Diversity in fashion (or lack thereof) has been a hot topic for a number of years, and one top model has had enough.
Naomi Campbell recently opened up to Town & Country editor Stellene Volandes on why she won't "shut up" until inclusion is the norm.
"I did look online at the couture shows and it was a little bit disappointing," she shared during an interview this week at Hearst Tower in Manhattan, New York. "This week we’re starting off in New York. We do a count [of diverse models]. We really hope it’s not going to go backwards — I always try to be optimistic — but if it does, then they will hear us again.”
She continued, "I do feel that Iman and I will not shut up until it gets to the point where it’s equal, balanced."
And for the 46-year-old Brit, it's personal, as she has dealt with her fair share of discrimination as a black model in the '80s.

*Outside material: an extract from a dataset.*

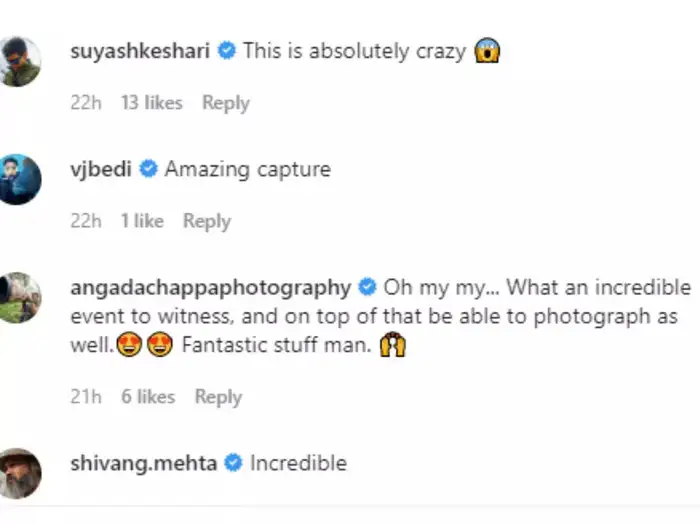Click the 22h timestamp under vjbedi's comment
The height and width of the screenshot is (525, 700).
click(85, 221)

During the interview, Campbell reminisced about the time she was almost denied a French Vogue cover before designer Yves Saint Laurent stood up for her by threatening to pull advertising.
Campbell also noted that magazines, filmmakers and designers shouldn't feature diverse women because they think it's trendy, but rather because it's the right thing to do.
But despite the long road ahead, the supermodel still seems to be optimistic about the future of fashion.
"It’s getting better, I think... It’s just a feeling. There’s no count yet... I think things have to evolve and I think that it’s different things for different folks," she told The New York Times in September. "At the end of the day, it’s good to have the foundation of knowing how to be a model. We’re hoping diversity will give the model a chance no matter what. But that comes once she’s booked."
And of course the runway queen will be keeping a close watch on things, telling fashion photographer Nick Knight in 2015 that she doesn't plan on retiring until the industry is balanced.
"I didn’t work 28 years for it to be a trend," she said. "That’s one of the things that keeps me wanting to work. I can’t duck out yet. I feel I still have to represent."